Collected data:
((
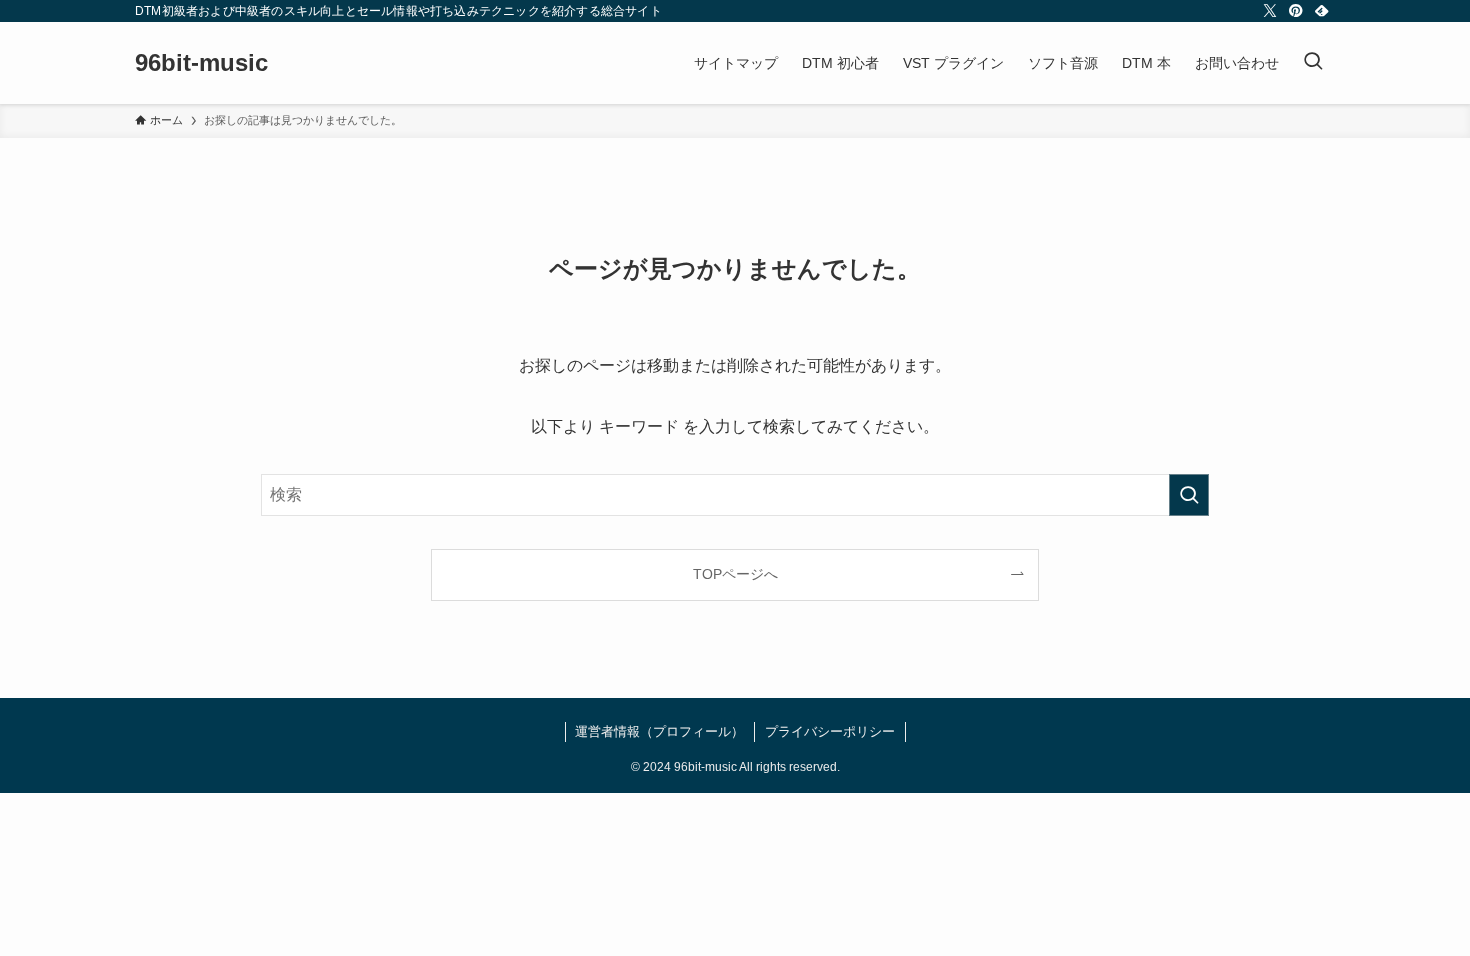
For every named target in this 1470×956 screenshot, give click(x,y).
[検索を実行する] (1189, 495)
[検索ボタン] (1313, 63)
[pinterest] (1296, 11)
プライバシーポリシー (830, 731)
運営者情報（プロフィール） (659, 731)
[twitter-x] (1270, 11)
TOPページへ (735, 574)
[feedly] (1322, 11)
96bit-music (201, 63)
))
The expected output is every entry above, retyped exactly, with the pictures removed.

* **Final answer**:
For every named target in this 1470×956 screenshot, give click(x,y).
[検索を実行する] (1189, 495)
[検索ボタン] (1313, 63)
[pinterest] (1296, 11)
プライバシーポリシー (830, 731)
運営者情報（プロフィール） (659, 731)
[twitter-x] (1270, 11)
TOPページへ (735, 574)
[feedly] (1322, 11)
96bit-music (201, 63)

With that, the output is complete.